Bulan
malam itu tampak sempurna. Angin Sepoi-sepoi membuat ranting bertabrakan satu
sama lain dan bersalam-salaman seoalah bersilaturahmi. Jemariku pun menari-nari
di atas keyboard yang tak seberapa itu. Ketikannya mulai melemah senada dengan
rasa kantukku yang kian lama kian terasa..... “AARON ASHAB” Ketikan terkahirku terhenti di kata yang entah
kenapa aku mengetikkannya...
“Anak-anak.. Pagi ini
kita kedatangan tamu. Jauh-jauh dari jakarta.
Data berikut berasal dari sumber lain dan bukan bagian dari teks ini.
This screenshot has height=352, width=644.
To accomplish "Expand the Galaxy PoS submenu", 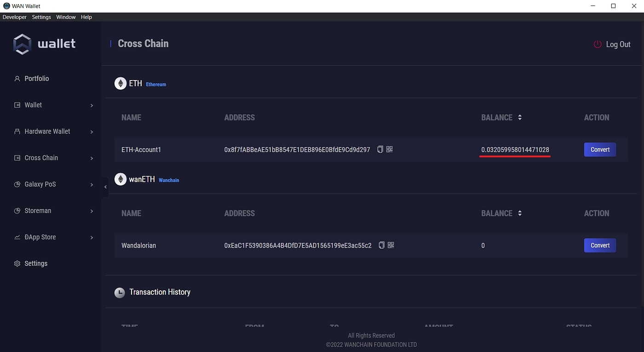I will coord(92,185).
Dalam seminggu ini dia akan
berbagi informasi tentang musik dan hal hal menarik lainnya” Kata pak guru bahasa indonesia.
“Nak, Silahkan masuk” Lanjutnya sembari memandang ke arah
pintu kelas kami yang bentuknya juga hampir tak berbentuk ‘pintu’. Dan dalam
seketika, kelas yang awalnya ricuh melebihi ricuhnya warga yang sedang
berdemonstrasi pun akhirnya hening, sepi dan senyap melebihi gedung yang tak
tanda-tanda kehidupan di dalamnya. Mungkin semacam....Ah sudahlah, bukan itu
inti ceritanya.
“Ini dia anak-anak.
Perkenalkan ini Aa’ Ron”
Kata pak guru yang katanya guru
bahasa indonesia itu. Dia mulai memperkanalkan pria muda yang tampan, menawan,
menyejukkan dan enak di pandang itu. Mungkin sesekali membuat orang yang
melihatnya pingsan. Oke ini berlebihan. Pria itu berhasil menyedot berpuluh-puluh pasang mata dan fix! 100% perhatian tertuju
pada raut wajahnya itu.
“Aah, Aaron kali pak
bukan Aa’ Ron” Suara
ku pecahkan hiruk pikuk kelas. Ya. Setau ku sih Aaron Ashab. Bukan Aa’ Ron.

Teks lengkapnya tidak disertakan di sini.